Это первый бой, который видели Маврикий и Виктор.
Поднявшись выше Усть-Ишима, никем не задержанный и не окликнутый катер запасся сухими березовыми дровами и двинулся дальше.
Иртышская флотилия осталась позади. На катере не знали, что с барж на пароходы поступали тревожные вести о начавшейся эпидемии тифа.
Первой жертвой эпидемии на барже был отец протоиерей Калужников. Сразу же возник вопрос, где хоронить и как хоронить. Останавливаться, высаживаться на берег и предавать тело земле значило рисковать пассажирами. И без того с берегов грозили дубинами, вилами, а иногда пускали и свинцовую певунью.

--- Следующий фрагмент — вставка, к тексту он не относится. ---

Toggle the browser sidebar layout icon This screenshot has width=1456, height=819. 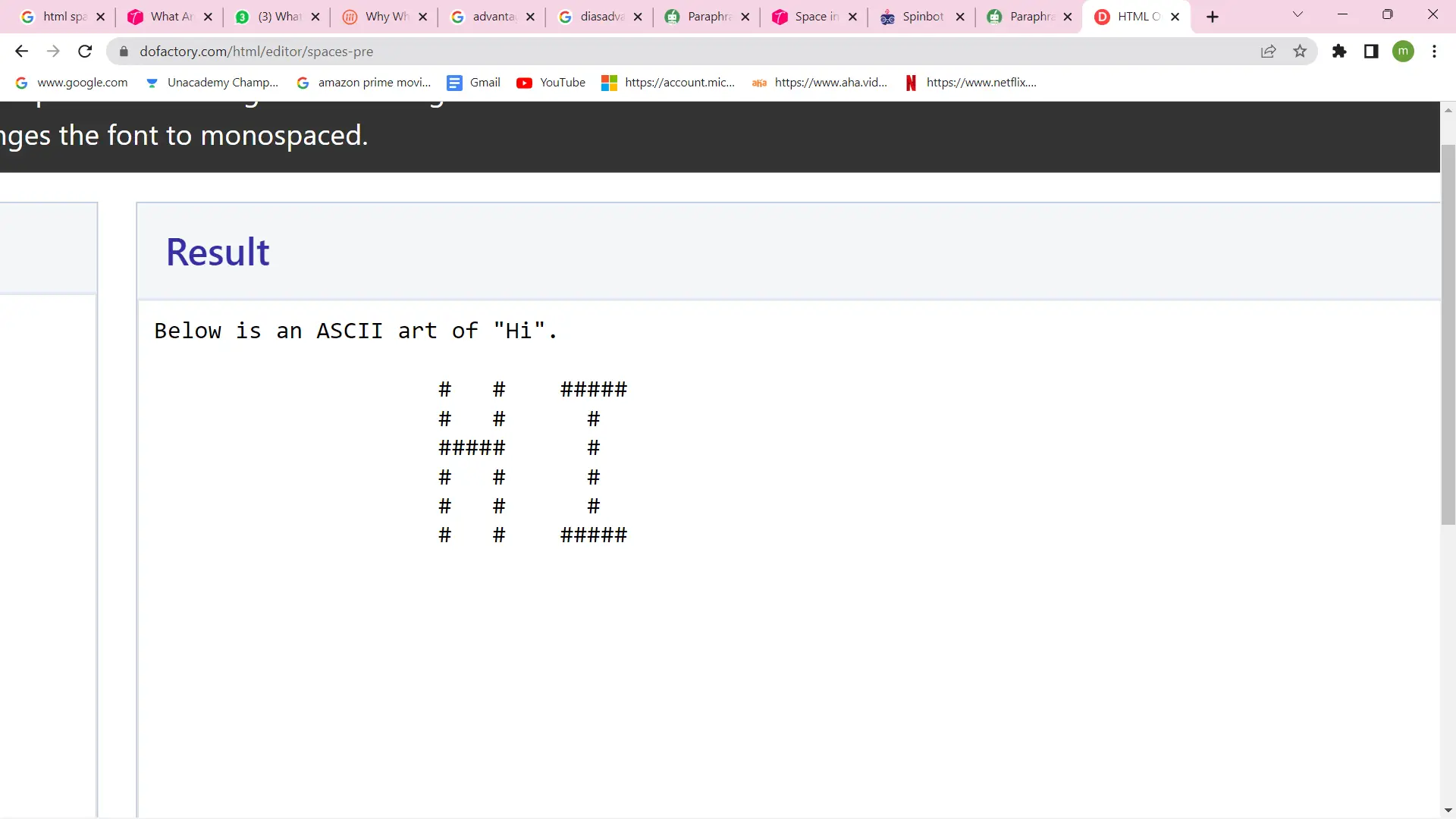click(1371, 51)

Герасим Петрович, начальствуя на барже, объяснил положение дел и приказал прочитать над отцом протоиереем находящемуся на барже семинаристу нужные молитвы, а затем тело, завернутое в белые простыни и обвязанное бечевками, предать воде, как это делают на море.

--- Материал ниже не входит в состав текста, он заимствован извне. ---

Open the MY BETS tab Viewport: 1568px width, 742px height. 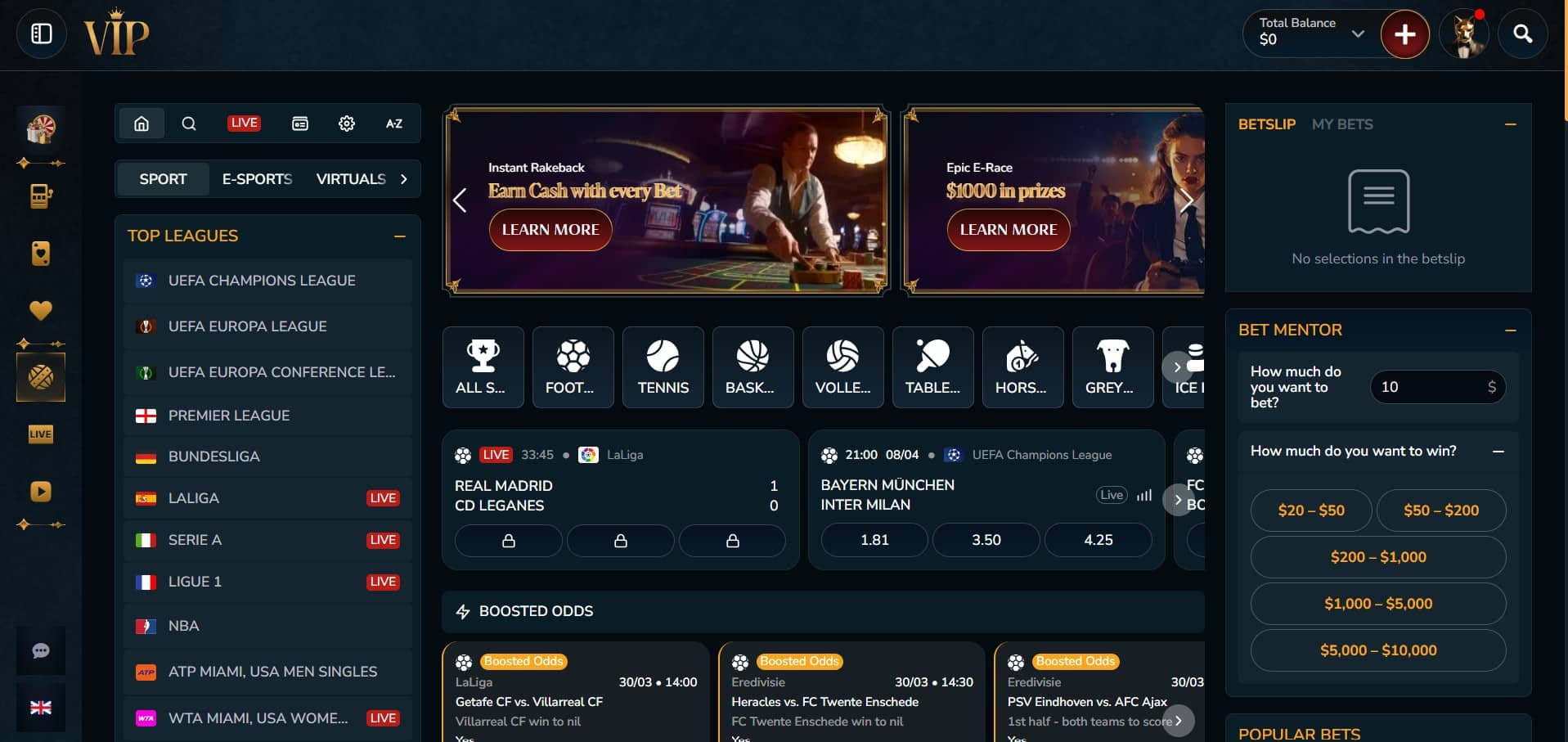tap(1342, 124)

Моряки, предавая умершего воде, обычно привязывали колосник, и тело сразу же исчезало в пучине моря, а отец протоиерей поплыл, покачиваясь на волнах, вниз по течению.

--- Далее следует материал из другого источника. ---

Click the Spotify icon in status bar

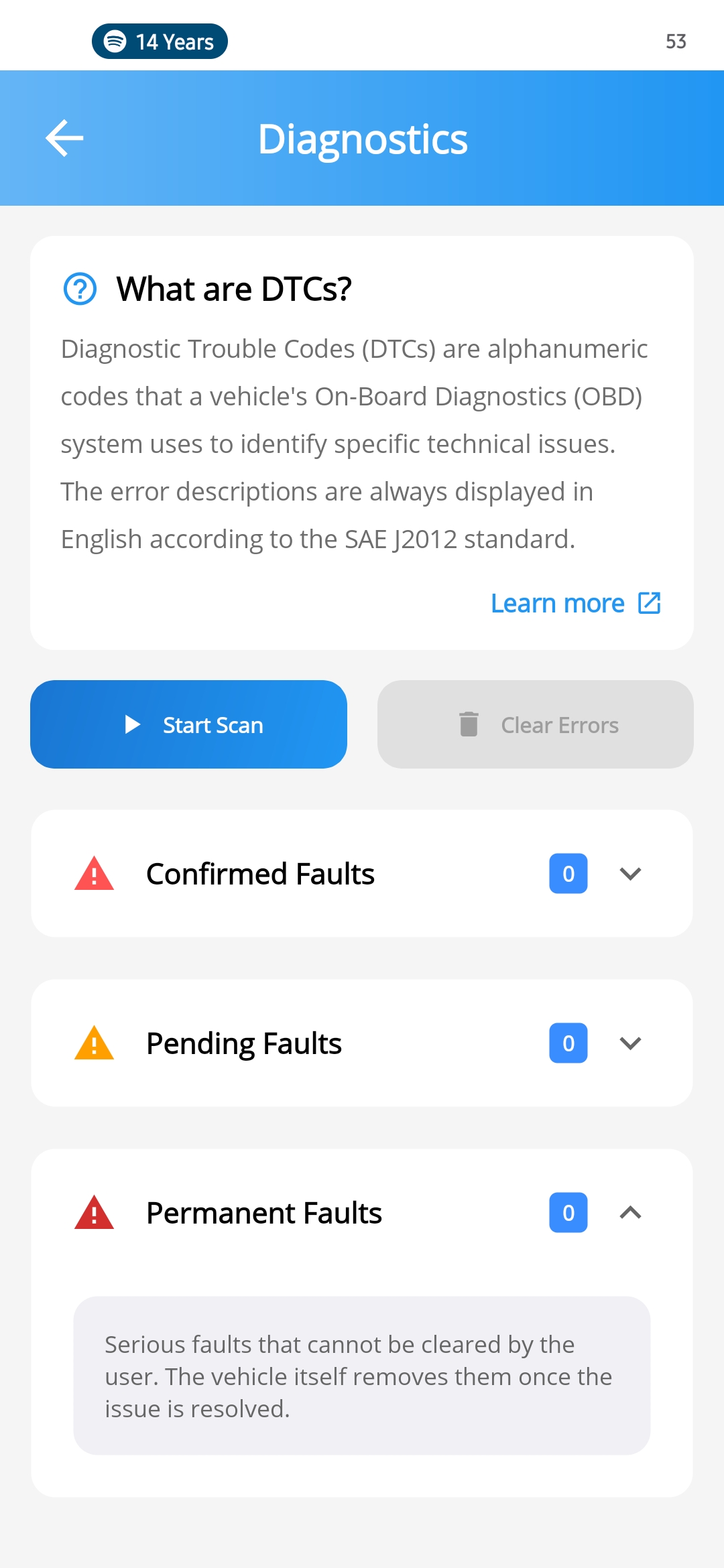tap(115, 42)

Не из приятных было провожание протоиерея в последний путь, но все же люди, жадные до зрелищ, стояли на корме баржи, обсуждая, доплывет ли отец протоиерей до Тобольска или станет чьей-нибудь пищей. Если да, то чьей именно.
Выяснявшие этот вопрос, в частности веселый тобольский рыбопромышленник и его молодая супруга, не знали, что и они тоже тем же путем и способом поплывут к родному городу, не достигнув его.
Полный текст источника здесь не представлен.